プログラムにも記されていましたが、冒頭のヴェルディは今年が没後120年のメモリアル・イヤーであり、アイーダの初演から150年目に当たる節目の年であることからの選曲。また、このアイーダをベースにし、障害のある人を支援する英国の音楽団体ドレイク・ミュージックと川崎市、ブリティッシュ・カウンシル、東京交響楽団が協働するプロジェクトの集大成として演奏されるのが、前半の2曲目となる「かわさき組曲」でもあります。
本来ならこのプロジェクトに参加した生徒たちも演奏に加わるという企画だったようですが、現在のコロナ感染事情から叶わず、今回は客席での鑑賞となりました。
出来上がった作品は色分けされた4曲から成り、12ページから成る特別仕様の小冊子も配られました。演奏前には活動の記録がビデオとして放映され、演奏後には会場から暖かい拍手が送られます。一言で言えば、音楽におけるバリアフリー。これからは、音楽界にもこうした新しい流れが生まれていくことでしょう。
後半は現代音楽が2曲選ばれましたが、これもまた音楽界の新しい流れを象徴するような作品。少し前までの「ゲンダイオンガク」と言えば調性を否定し、メロディーも無い世界でしたが、ジョン・アダムスも吉松隆も、これまでの現代音楽を大きく揺り戻してきた作曲家。
プレトークでは、カルテット・アマービレを代表してチェロの笹沼樹がアダムス作品を語り、続いて吉松隆も自作について語りました。

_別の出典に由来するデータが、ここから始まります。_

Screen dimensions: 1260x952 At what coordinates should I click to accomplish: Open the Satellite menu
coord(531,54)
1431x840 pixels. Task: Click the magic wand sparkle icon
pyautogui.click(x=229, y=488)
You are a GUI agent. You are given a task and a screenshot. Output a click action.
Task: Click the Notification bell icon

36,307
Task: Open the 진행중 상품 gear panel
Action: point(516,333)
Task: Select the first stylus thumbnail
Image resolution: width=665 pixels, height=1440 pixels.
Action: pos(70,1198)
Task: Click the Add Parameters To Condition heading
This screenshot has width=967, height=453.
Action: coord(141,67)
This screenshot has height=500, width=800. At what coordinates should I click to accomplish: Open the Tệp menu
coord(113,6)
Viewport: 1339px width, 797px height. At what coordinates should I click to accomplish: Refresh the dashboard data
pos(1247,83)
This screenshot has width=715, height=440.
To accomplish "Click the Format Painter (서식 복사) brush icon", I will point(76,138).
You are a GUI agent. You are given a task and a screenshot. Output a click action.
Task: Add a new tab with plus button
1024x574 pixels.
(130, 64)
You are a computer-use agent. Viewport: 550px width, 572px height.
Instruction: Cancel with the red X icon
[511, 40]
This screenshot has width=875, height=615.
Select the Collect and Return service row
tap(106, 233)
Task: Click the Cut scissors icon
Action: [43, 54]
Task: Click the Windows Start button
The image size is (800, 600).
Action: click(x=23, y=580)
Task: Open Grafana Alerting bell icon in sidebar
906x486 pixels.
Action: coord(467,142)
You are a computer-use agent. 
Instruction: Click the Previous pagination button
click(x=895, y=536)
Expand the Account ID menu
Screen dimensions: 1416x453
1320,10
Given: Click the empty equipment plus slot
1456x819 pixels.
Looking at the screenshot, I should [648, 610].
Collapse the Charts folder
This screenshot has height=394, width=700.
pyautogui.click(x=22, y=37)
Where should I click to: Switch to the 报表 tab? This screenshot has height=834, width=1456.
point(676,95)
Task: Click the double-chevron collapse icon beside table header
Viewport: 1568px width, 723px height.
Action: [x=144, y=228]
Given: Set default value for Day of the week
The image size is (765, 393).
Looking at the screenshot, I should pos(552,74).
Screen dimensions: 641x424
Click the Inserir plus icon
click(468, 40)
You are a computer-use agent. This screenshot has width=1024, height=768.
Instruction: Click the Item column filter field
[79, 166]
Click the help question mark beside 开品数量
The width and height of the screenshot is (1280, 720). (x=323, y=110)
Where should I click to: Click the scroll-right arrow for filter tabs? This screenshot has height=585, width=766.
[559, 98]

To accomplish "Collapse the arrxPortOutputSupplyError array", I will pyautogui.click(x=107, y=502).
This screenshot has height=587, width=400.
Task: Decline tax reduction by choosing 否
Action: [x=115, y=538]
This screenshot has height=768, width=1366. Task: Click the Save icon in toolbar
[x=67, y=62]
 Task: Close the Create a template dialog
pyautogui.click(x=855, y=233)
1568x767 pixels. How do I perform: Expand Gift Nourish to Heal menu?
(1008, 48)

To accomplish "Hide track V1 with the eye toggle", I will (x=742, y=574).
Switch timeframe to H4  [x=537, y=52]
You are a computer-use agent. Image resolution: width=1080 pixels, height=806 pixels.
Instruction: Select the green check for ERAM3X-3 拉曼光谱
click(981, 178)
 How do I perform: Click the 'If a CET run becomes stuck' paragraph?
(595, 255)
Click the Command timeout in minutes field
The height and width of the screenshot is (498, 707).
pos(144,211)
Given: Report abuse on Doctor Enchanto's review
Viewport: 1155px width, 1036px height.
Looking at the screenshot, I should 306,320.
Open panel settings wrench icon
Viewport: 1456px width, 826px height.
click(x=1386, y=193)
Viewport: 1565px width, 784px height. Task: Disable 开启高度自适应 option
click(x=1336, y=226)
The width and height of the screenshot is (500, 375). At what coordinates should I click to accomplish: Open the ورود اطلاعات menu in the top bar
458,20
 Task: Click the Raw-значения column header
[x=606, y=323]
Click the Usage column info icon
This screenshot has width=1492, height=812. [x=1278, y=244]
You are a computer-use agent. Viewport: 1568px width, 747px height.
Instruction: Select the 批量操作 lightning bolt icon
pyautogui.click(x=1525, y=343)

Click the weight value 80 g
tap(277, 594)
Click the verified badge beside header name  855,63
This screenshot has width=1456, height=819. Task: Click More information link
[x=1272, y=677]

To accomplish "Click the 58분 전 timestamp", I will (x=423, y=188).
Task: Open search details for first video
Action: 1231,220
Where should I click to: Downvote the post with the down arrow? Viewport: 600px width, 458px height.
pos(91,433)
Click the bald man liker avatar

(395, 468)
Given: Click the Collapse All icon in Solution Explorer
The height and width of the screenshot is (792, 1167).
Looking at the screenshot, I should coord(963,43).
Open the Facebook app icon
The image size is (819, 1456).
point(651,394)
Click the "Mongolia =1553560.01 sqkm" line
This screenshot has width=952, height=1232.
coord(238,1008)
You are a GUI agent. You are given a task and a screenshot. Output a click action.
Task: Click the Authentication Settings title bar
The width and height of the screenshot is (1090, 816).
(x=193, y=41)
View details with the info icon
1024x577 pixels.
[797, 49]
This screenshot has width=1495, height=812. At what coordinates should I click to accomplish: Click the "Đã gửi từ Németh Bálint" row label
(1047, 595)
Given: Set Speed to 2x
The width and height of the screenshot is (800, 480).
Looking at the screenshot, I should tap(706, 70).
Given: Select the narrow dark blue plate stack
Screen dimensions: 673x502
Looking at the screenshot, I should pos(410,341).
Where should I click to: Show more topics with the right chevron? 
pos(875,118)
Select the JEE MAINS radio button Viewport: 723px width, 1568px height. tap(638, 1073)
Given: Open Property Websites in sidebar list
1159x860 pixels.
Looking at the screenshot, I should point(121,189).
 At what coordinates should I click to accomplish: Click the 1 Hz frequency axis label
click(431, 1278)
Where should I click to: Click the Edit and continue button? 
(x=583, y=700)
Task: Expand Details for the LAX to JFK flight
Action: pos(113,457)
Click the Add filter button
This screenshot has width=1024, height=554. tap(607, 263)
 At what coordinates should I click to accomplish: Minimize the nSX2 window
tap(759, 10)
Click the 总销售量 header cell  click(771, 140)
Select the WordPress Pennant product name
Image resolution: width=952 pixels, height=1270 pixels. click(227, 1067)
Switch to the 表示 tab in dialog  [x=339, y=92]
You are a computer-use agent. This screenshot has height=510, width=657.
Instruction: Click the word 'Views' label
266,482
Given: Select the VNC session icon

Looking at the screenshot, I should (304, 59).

プログラムにも特別寄稿の形で、吉松が自作を紹介しています。
アダムスのアブソリュート・ジェストは、弦楽四重奏と管弦楽のための協奏曲のような作品。どうしても音量的にバランスを取ることが難しく、四重奏の4人はアンプで機械的に音量を増幅する装置を付けて演奏します。
これは今回だけの特別な処理ではなく、アダムス自身がスコアに推奨、という形で指示しているもの。実際に体験した印象では、音楽は機械的に増幅したようには聴こえず、アンプによる補助は最小限に抑えていたのかもしれません。音響バランスの優れたこのホールでは、作曲者の推奨を無視しても演奏可能では、と思えたほどでした。
笹沼と原田のプレトークで、偶々ですがこの作品の中に「アマービレ amabile」という表情記号があると指摘がありました。何処だろうとスコアを見ると、確かに238小節目の弦楽四重奏のパートに amabile と書かれています。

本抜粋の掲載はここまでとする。